C’est ce jeudi 5 novembre 2020 que le président de la République Française, Emmanuel Macron, a décidé de se rendre aux postes frontières franco-espagnols des communes Le Perthus et Le Boulou, catalogués comme « principales portes d’entrée des immigrés clandestins en France »… En quelques minutes, l’hôte de l’Elysée devrait hausser la voix et durcir le ton pour demander le renforcement des contrôles aux frontières. Puis s’en aller. Annoncera-t’il à minima l’arrivée de nouveaux hommes et moyens, pour cela ? Langue au pangolin.

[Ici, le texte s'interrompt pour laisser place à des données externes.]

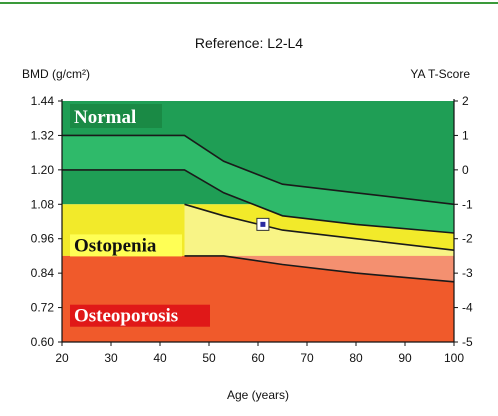  I want to click on y-tick-label: 1.08, so click(43, 204).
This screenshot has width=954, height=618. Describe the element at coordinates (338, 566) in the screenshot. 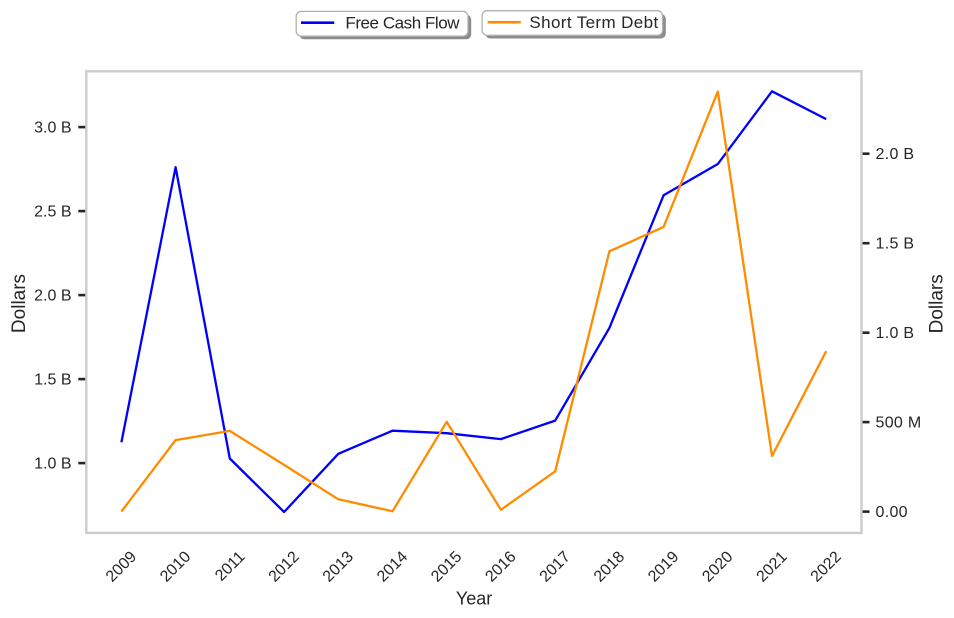

I see `svg-text: 2013` at that location.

Et pendant ce temps, ces fameux clandestins venus essentiellement des pays du Maghreb (Maroc, Algérie et Tunisie) continueront de franchir les Pyrénées en chantant en passant par Cerbère (Port-Bou) et la principauté d’Andorre ! D’autant plus et d’autant mieux que selon certaines sources généralement bien informées – mais toujours pas autorisées (chut !) – d’importantes filières auraient été mises en place par des « passeurs mafieux » ces derniers mois, afin de faciliter la venue sur le territoire national de jeunes berbères et kabyles qui fuient la crise économique et politique qui secoue leur pourtant si beau pays, l’Algérie.

On vit vraiment une époque formidable.